---------- DATA ----------
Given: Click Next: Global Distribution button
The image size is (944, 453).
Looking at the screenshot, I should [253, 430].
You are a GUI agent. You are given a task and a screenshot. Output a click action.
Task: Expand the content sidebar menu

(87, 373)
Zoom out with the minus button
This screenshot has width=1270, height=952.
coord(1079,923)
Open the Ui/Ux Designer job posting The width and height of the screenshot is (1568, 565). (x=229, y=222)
----------
---------- DATA ----------
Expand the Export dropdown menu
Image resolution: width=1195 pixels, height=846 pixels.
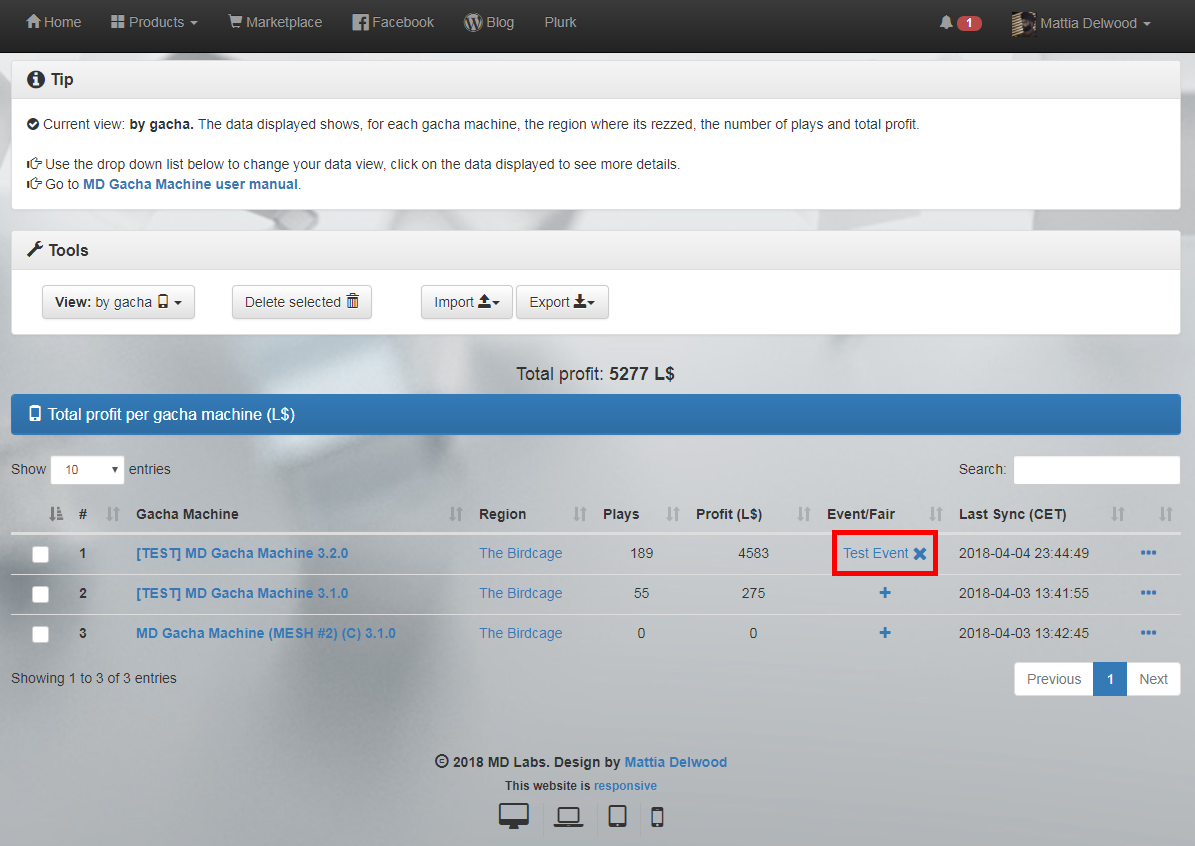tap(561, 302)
----------
---------- DATA ----------
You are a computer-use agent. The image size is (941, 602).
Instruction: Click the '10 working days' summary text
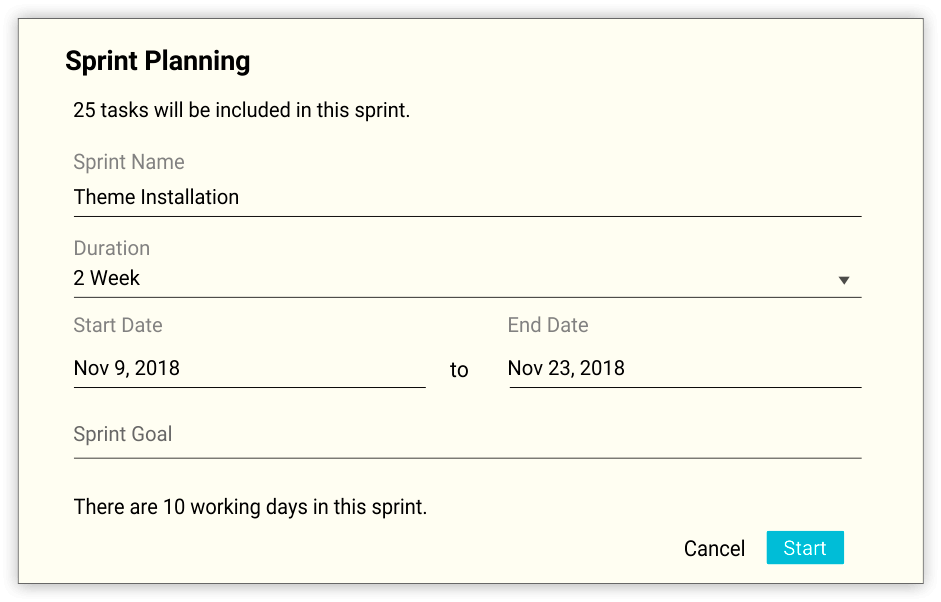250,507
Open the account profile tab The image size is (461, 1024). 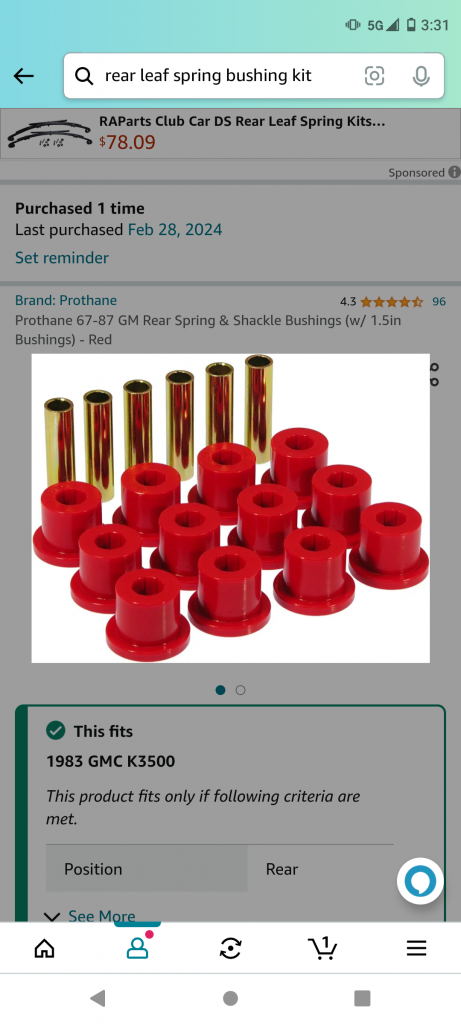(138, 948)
----------
YOUR ASSIGNMENT: Tally the lines of the listing that include "agent". Reply with nothing but the count.

THE COMPLETED TASK: 2